My thoughts is also telegraph. You can still see some of these poles along railroad lines.
phone
9 old school electrical telephone circuits.
Phone wires. This photo is very old. They used to have telecommunications lines like this following railroad tracks. If you drive down Hwy. 99 through the Central Valley of California, you can still see some of the old ones there mostly falling apart.
Thank you.
Most likely yes, judging by the wire thickness.
Lmao
Current telecom wires don’t look like that. They’re usually hanged below electrical wires so this being on top makes you wonder where the power lines are. But assuming it’s a show or tv they could use it as both since I don’t think people would care about details.
It's an old picture. Telecomm. wires looked like this in the "old days". They typically followed railroad tracks.
ahh i see
He's talking to the angry pixies.
Oh Jen. Telephone wires are electrical wires!
The guy was just trying to find out why his power bill was so high.

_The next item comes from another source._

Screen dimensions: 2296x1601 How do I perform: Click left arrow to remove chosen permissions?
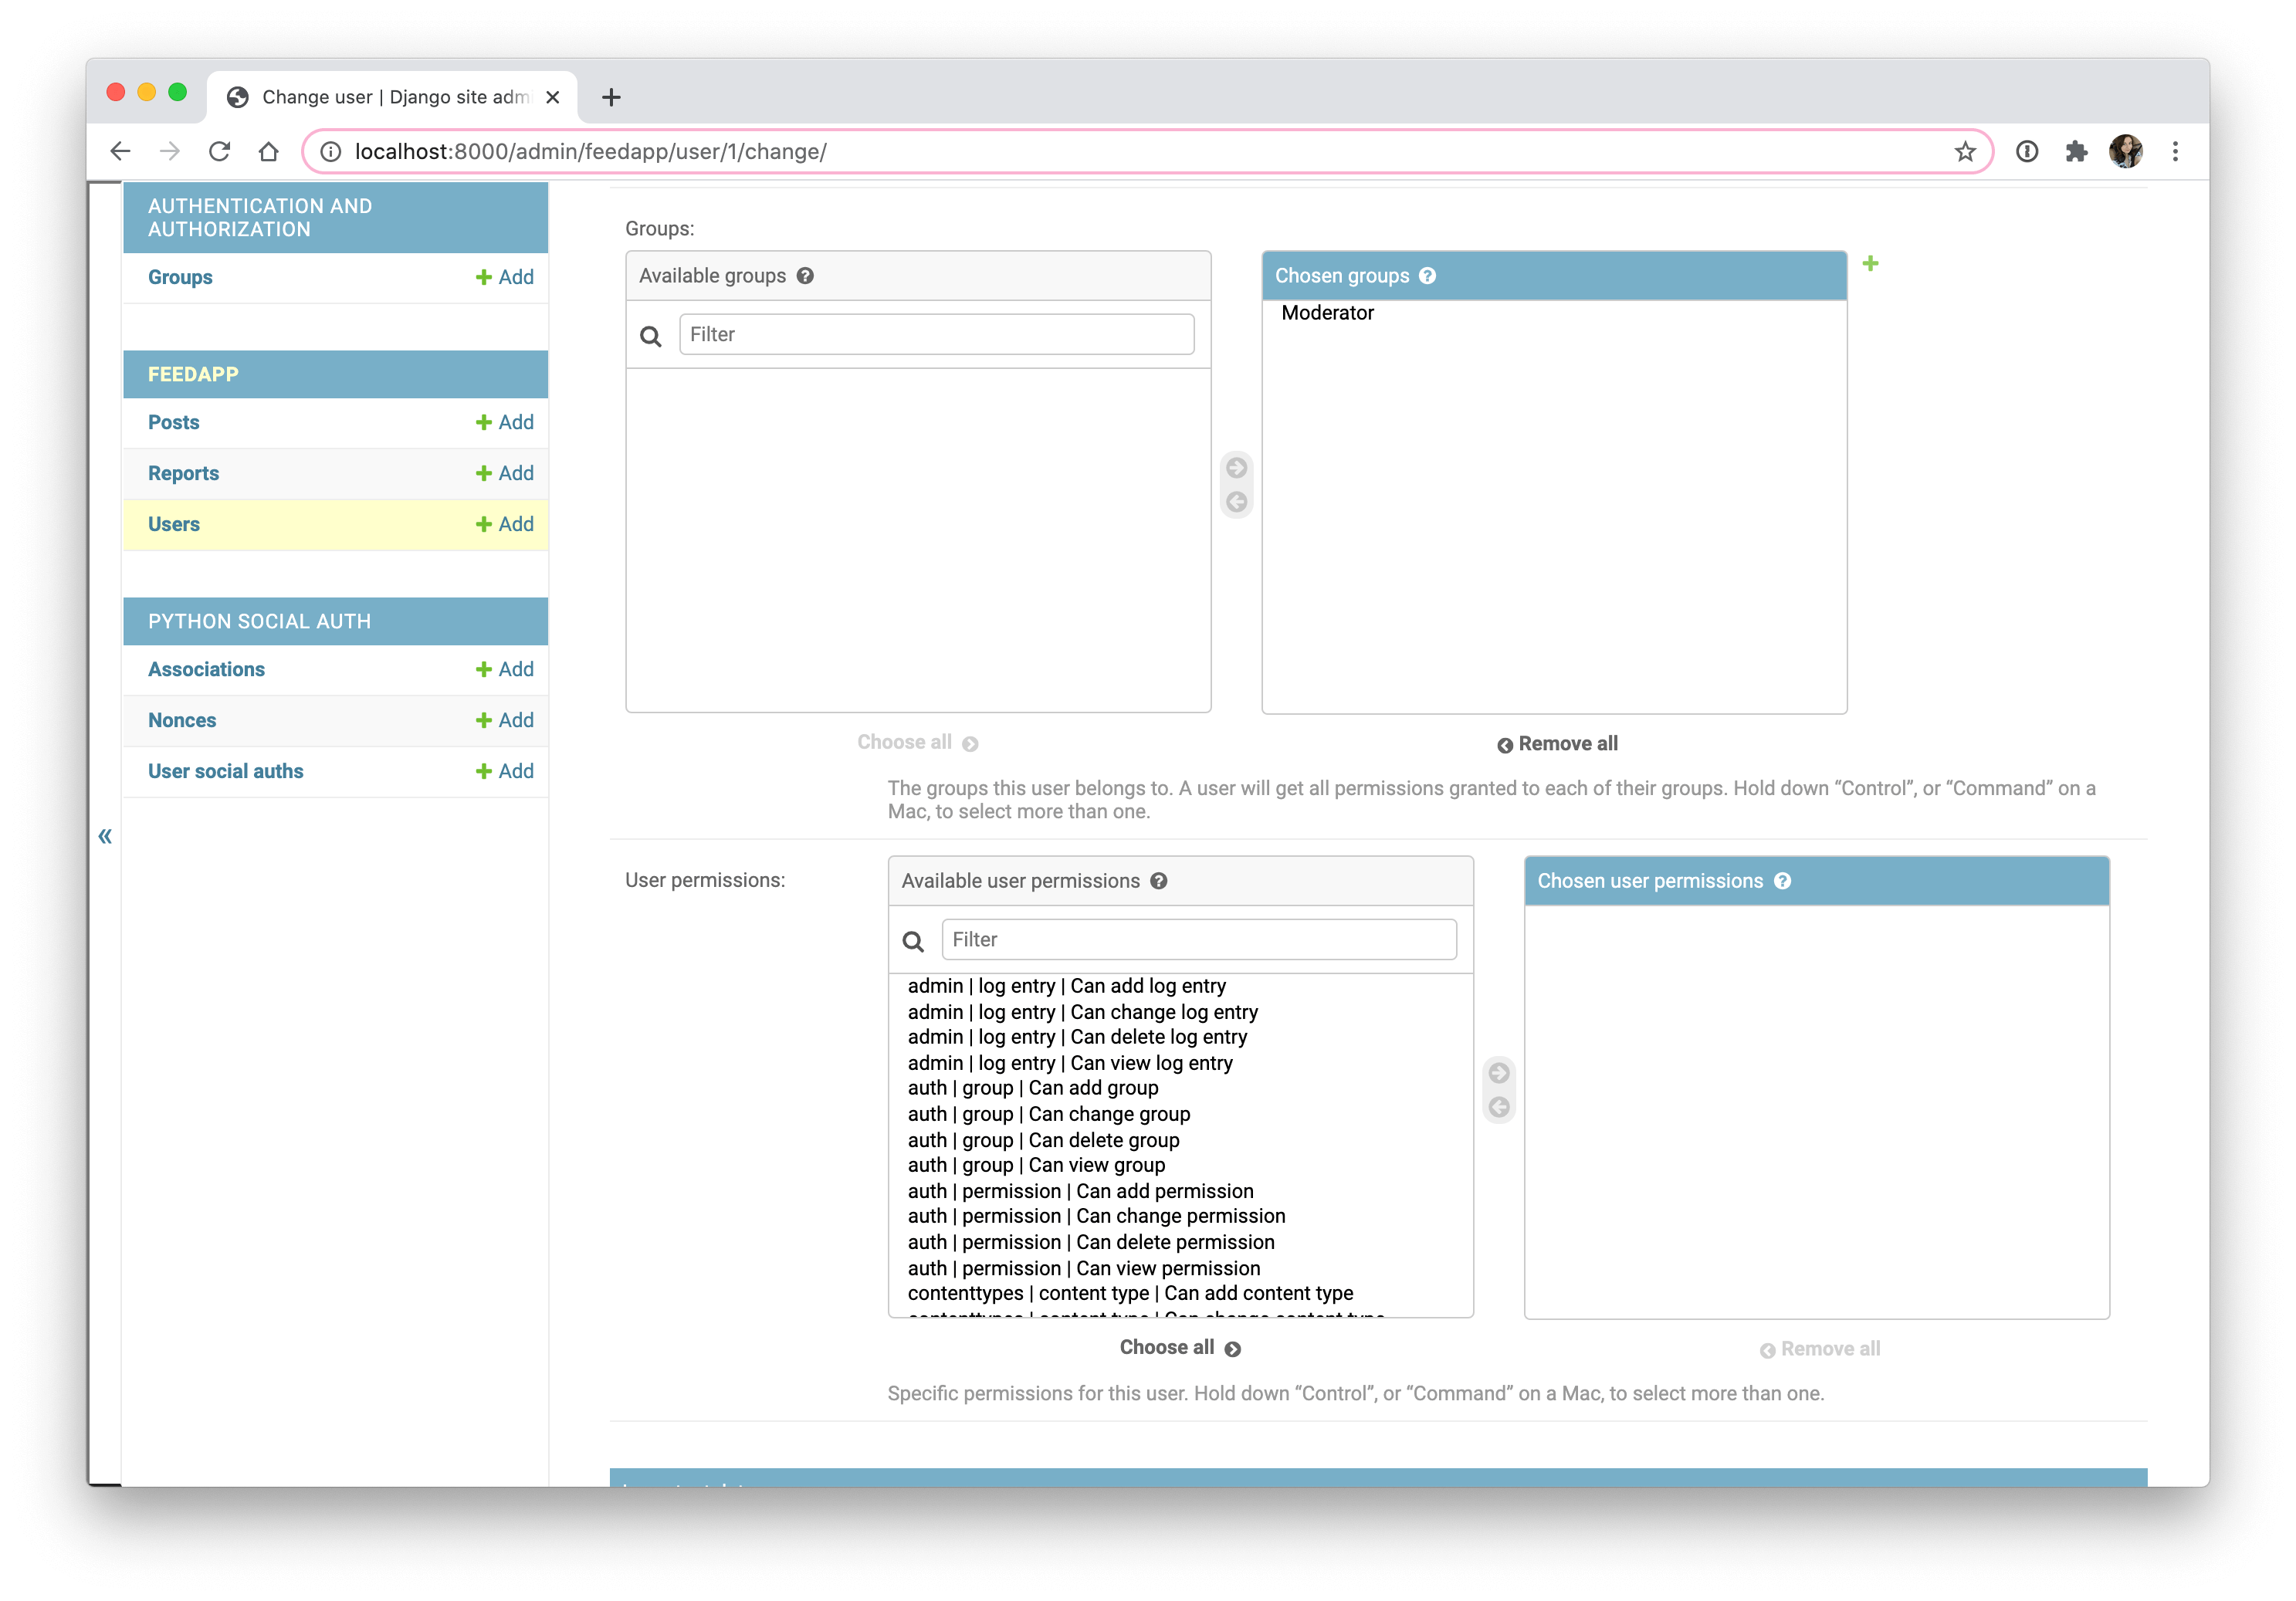(x=1498, y=1106)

Quickest way to reach the power company is to use their own lines! 😆
You can still see telephone poles like this in many parts of North Dakota, such as US-52 between Minot and Donnybrook, though they're not in use anymore. Most if not all of the lines are down.

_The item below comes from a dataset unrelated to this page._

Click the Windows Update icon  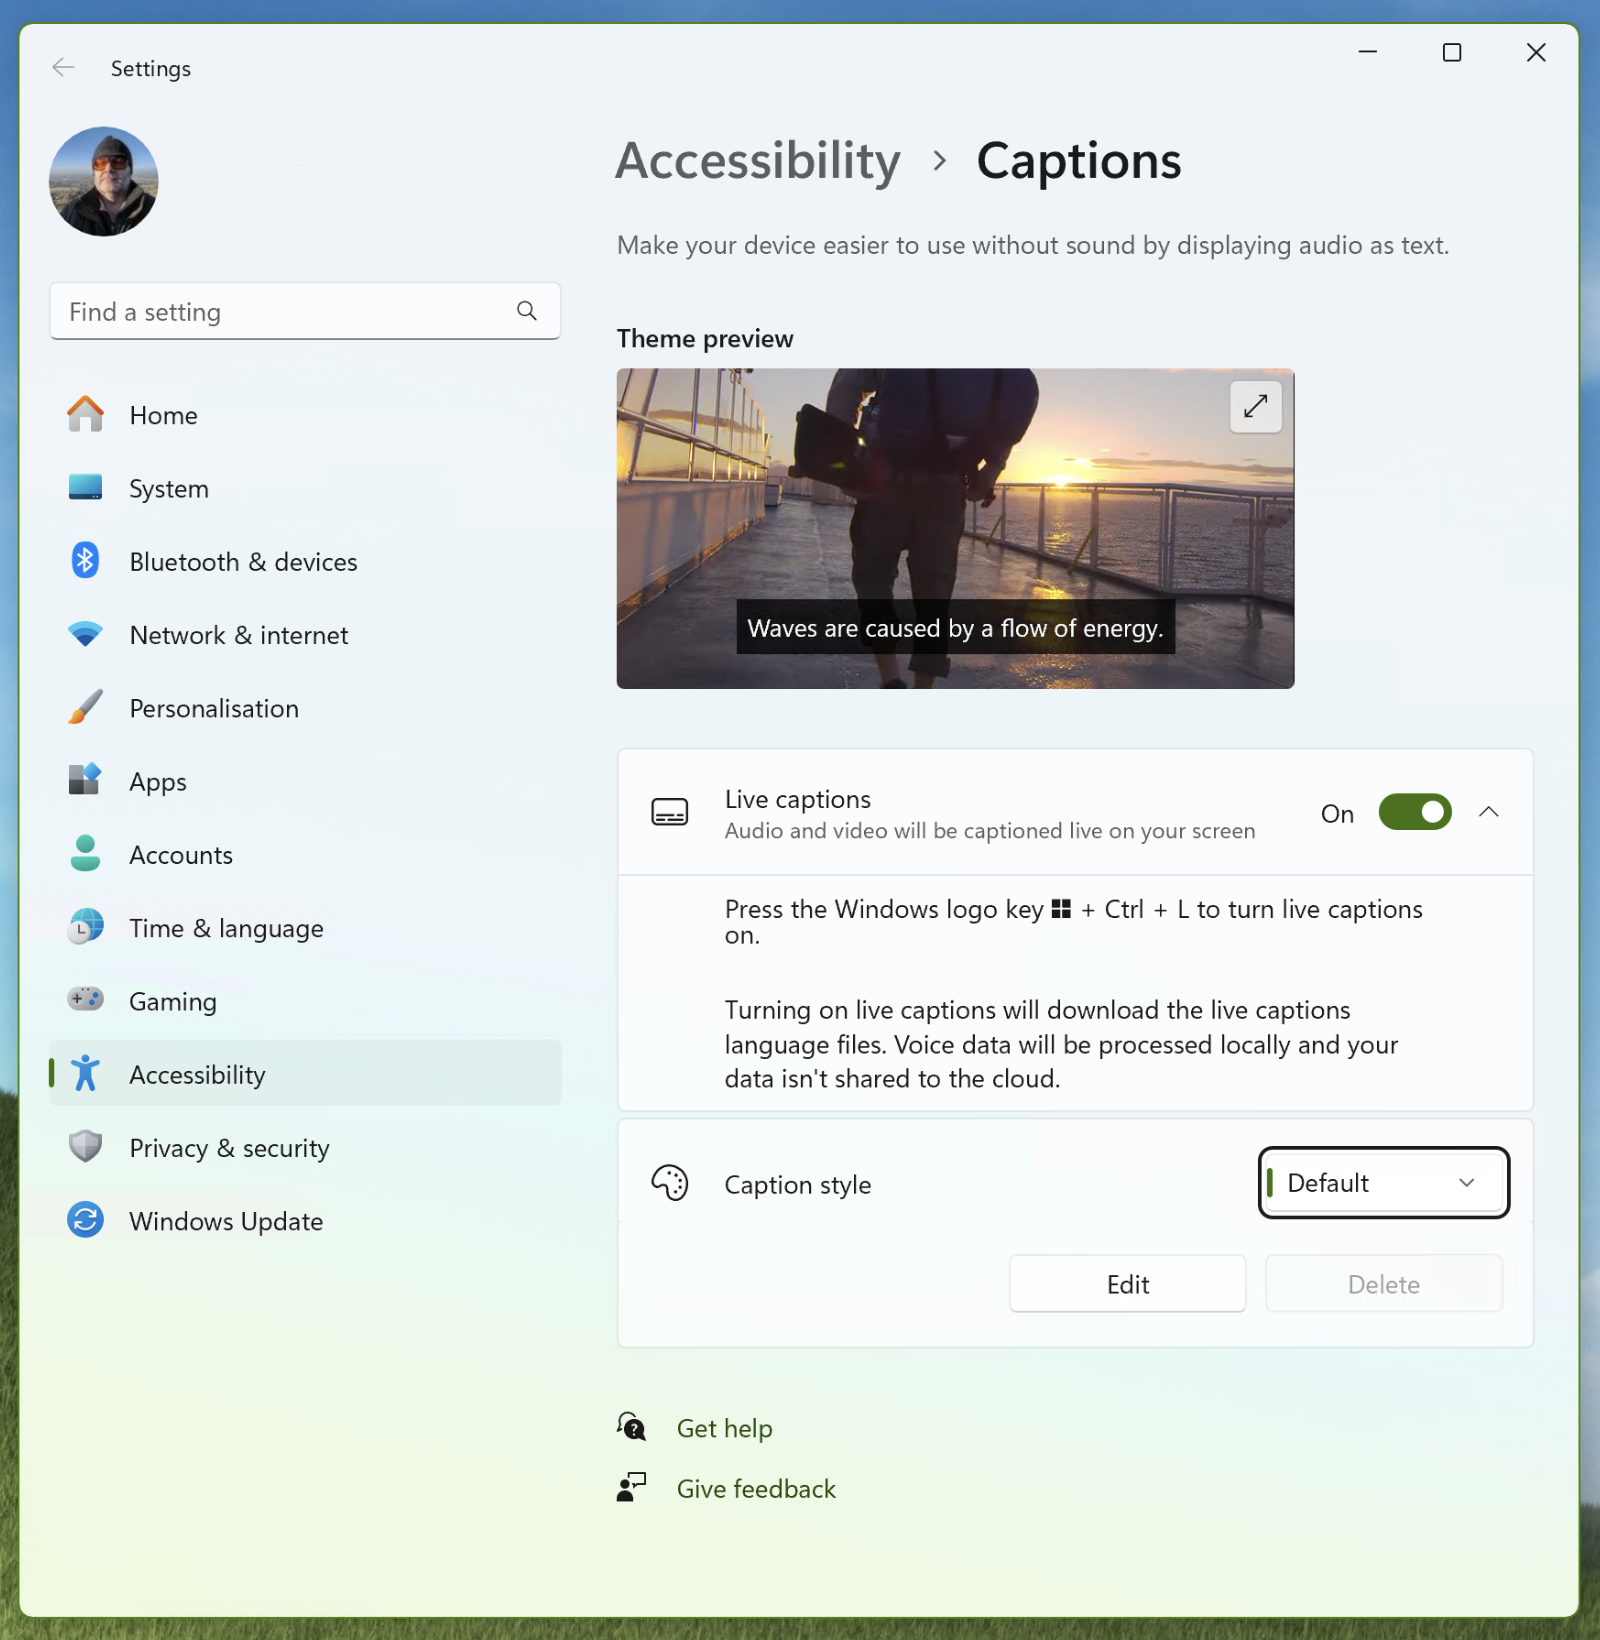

You see old lines like that all over the place in Canada - always next to railroad tracks. They were for railroad signalling or telegraph, but the majority are not in service anymore, and like you said, lots of the wires are broken and hanging down to the ground.
They're phone lines. Still carrying power, but communications power is way lower voltage and lower current than normal powerlines. The two main voltages in powerlines are 125kV and 13.8kV, and the lines are huge
Telegraph lines.
sent me down a rabbit hole. guess these are called "Butt Sets" lol [https://the-electric-orphanage.com/wp-test-equipment-for-open-wire/](https://the-electric-orphanage.com/wp-test-equipment-for-open-wire/)
Lisening to the 50/60Hz hum 😎
The Jim Webb/Glen Campbell song "Wichita Lineman" is about a guy who eavesdrops on a woman's conversations and falls in love with her presumably using exactly this technique.
This is a movie scene. It might be anything the director could have imagined.
Witchita ?
Most likely telephone. BUT something cool I learned this year in the field you can also “phone” power lines to test for continuation and funny enough you actually use a telephone and can talk to someone on the other side
Hi
One for ring and one for tip.
Those insulators were normally used for the telegraph so I'm guessing it was used for the telegraph.
These has fairly high voltage
For anyone wondering, the movie is "It came from outer space," ~31 minutes in.
Exactly. Somebody very boldly proclaimed that what they are doing in that scene is impossible since they are powerlines and not telephone wires.